Copy out the press release on U.S. taxation of overseas operations word for word, in full.

» Excerpt to read:
** Begin **

Rethinking U.S. Taxation of Overseas Operations

Reform Needed for "Subpart-F" Rules

Washington, DC, November 22, 2011-- The current U.S. system for taxing international businesses is out of step with today's global economy and needs to be reformed. Tax provisions applying to companies operating abroad—largely unchanged for nearly fifty years—have created distortions and inefficiencies that are a drag on growth both overseas and at home, according to a new study by the Tax Foundation.

"As globalization and competitiveness become more pressing concerns, serious reconsideration of the U.S. international tax system may be in order," said Tax Foundation Vice President for Legal & State Projects Joseph Henchman.

U.S. corporations operating overseas face a unique combination of burdens not borne by their international competitors: taxes owed to the United States, taxes owed to the country where the operating activity takes place, and a complex tax system that attempts to reduce the resultant economic harm but involves an array of credits and definitions, primarily the Internal Revenue Code's "Subpart F."

The provisions in Subpart F, originally adopted in 1962, call for so-called "passive" income like interest and dividends to be taxed immediately but permits "active" income to be deferred from U.S. taxes until it is brought back to the U.S.

** End **

» Raw data:
** Begin **

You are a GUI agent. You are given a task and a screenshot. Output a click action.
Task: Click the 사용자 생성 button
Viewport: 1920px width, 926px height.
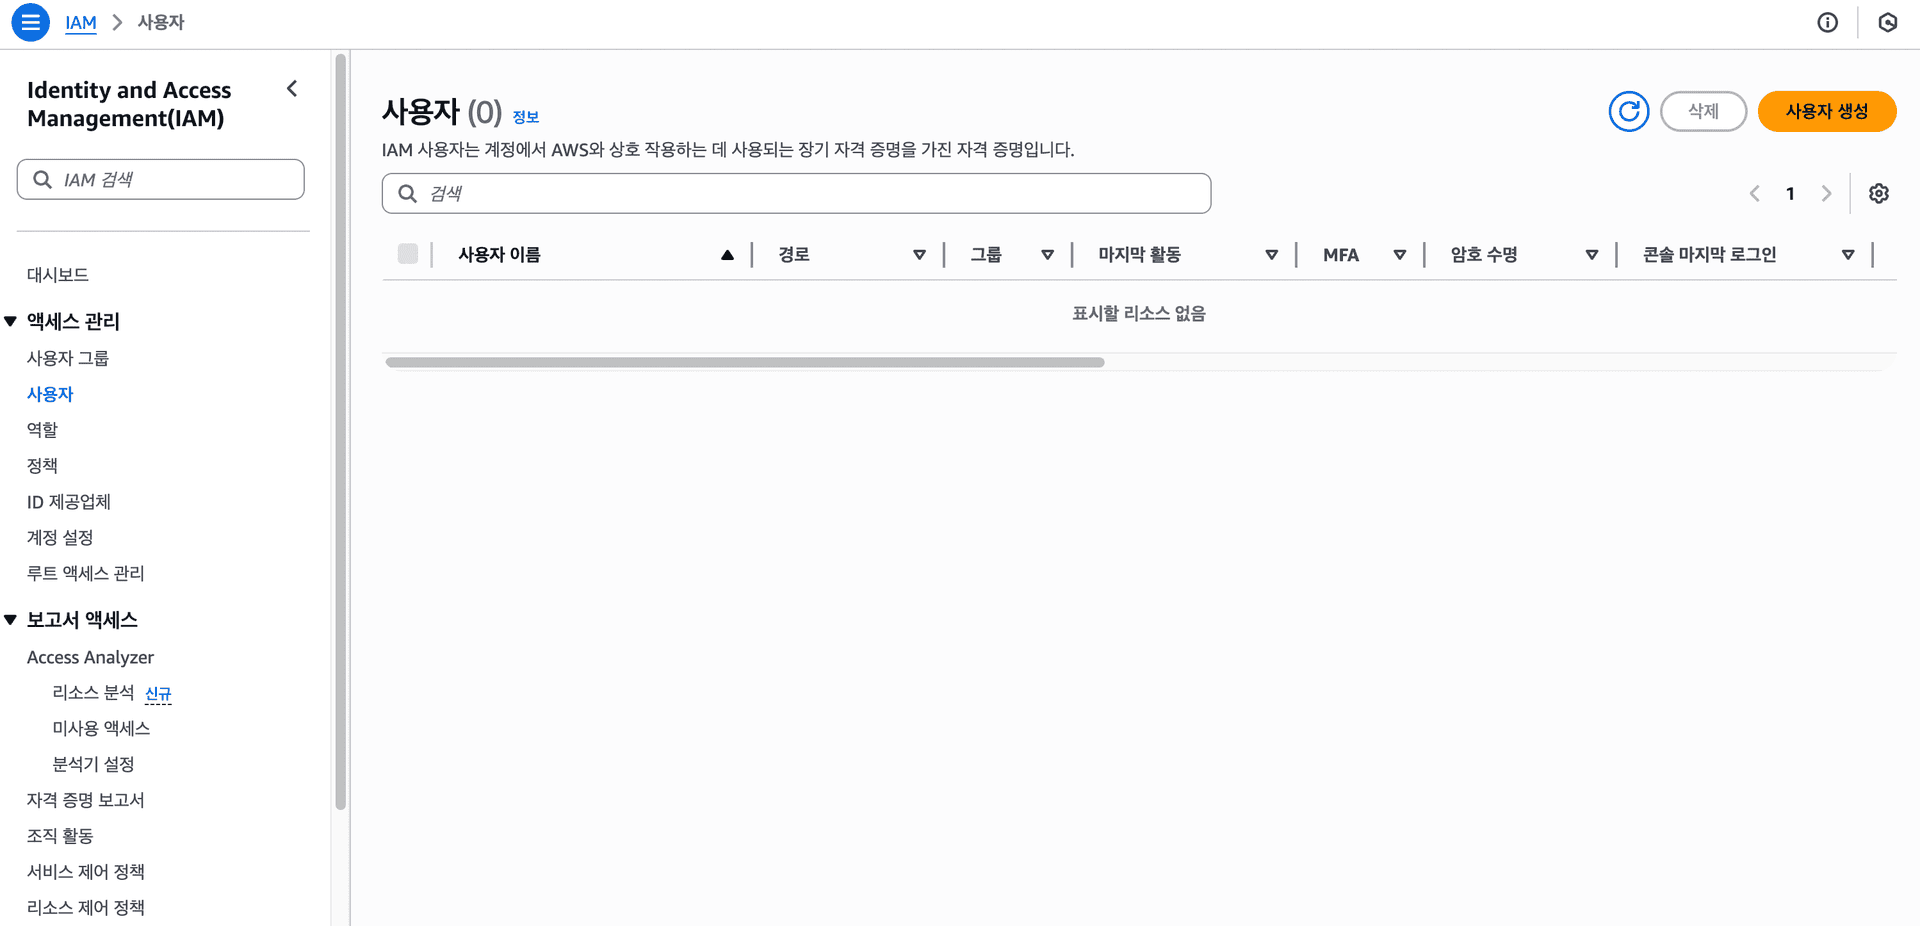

** End **

» Solution:
Rethinking U.S. Taxation of Overseas Operations

Reform Needed for "Subpart-F" Rules

Washington, DC, November 22, 2011-- The current U.S. system for taxing international businesses is out of step with today's global economy and needs to be reformed. Tax provisions applying to companies operating abroad—largely unchanged for nearly fifty years—have created distortions and inefficiencies that are a drag on growth both overseas and at home, according to a new study by the Tax Foundation.

"As globalization and competitiveness become more pressing concerns, serious reconsideration of the U.S. international tax system may be in order," said Tax Foundation Vice President for Legal & State Projects Joseph Henchman.

U.S. corporations operating overseas face a unique combination of burdens not borne by their international competitors: taxes owed to the United States, taxes owed to the country where the operating activity takes place, and a complex tax system that attempts to reduce the resultant economic harm but involves an array of credits and definitions, primarily the Internal Revenue Code's "Subpart F."

The provisions in Subpart F, originally adopted in 1962, call for so-called "passive" income like interest and dividends to be taxed immediately but permits "active" income to be deferred from U.S. taxes until it is brought back to the U.S.